Tuesday, October 11, 2011

A Day In The Life

Every few months in my life things seem to be starting to look up for me, then as usual I destroy my chances of finally getting the bitter taste off of my tongue. 

So… Things were going great, I was seeing a counselor twice a week, got a new job and there was even talk of a manager position being opened up for me.  My fiancĂ©e and I were getting along fine, but I was lonely. 

Night after night I came home to my empty apartment, watched tv with the cat and went to bed alone.  Brian works nights so I was becoming accustomed to much time with myself.  Too much… Never before in my life have I ever had a problem with being alone, but for some reason, this was really hitting me hard. 

Every night hearing all the college kids outside having fun with their friends and I was alone.  I didn’t really envy them, because drinking is just not fun to me, but I felt outcasted.  Like a freak of nature being addicted to alcohol so early in life that I can’t even enjoy going out and misbehaving with the friends that I didn’t even have.

Yes I know this story is choppy but my mind is everywhere, please forgive me.

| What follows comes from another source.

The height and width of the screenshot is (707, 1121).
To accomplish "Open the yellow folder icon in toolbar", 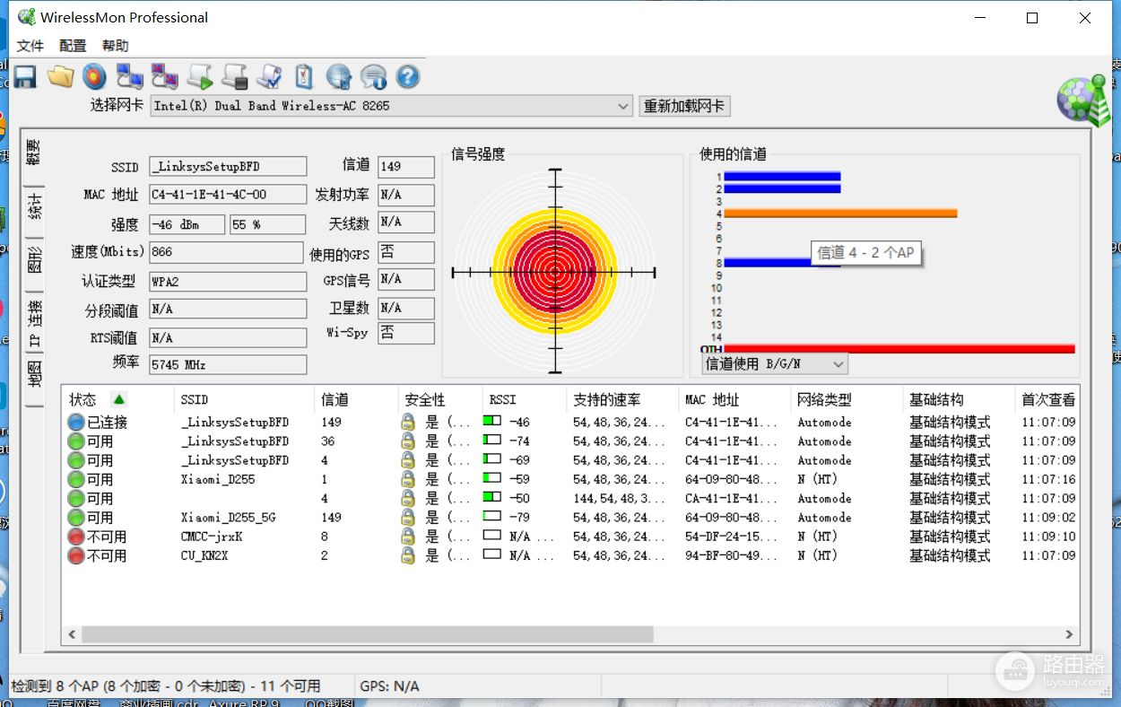I will pos(60,77).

So, when I heard my best friend announced that she was moving back I found it the perfect opportunity to get a little social interaction and vent on her rather than someone I was paying to hear me, my counselor.  (did I mention I stopped seeing her.. this week).  So I had no desire to, but I had a beer, pretty soon I could have two and be okay right… then a shot of Jameson and after that I knew I was all wrong about thinking I could go out and drink. Something came over me, I was alive again, and I wanted to express it.  I could talk to people, and be this suave little pistol that once was long ago.  So another beer, another shot and I was just not proud of myself, I knew that I was in the company of people I would never dream of accompanying sober.  Saying things I would have never said sober.  I found that I still don’t like drunk Lauren, not one bit! 

Today I played the activities of the previous night over and over in my head.  The shame eats at me and the fact that I did nothing wrong, or that would be considered shameful to others I am still ashamed of myself because I know better.  I am better than this and I thought I could rise above this thing.  I’m terrified that tomorrow, or next week, or next month I will forget this shame and do it over again, then it has the potential to get out of control again, which it will.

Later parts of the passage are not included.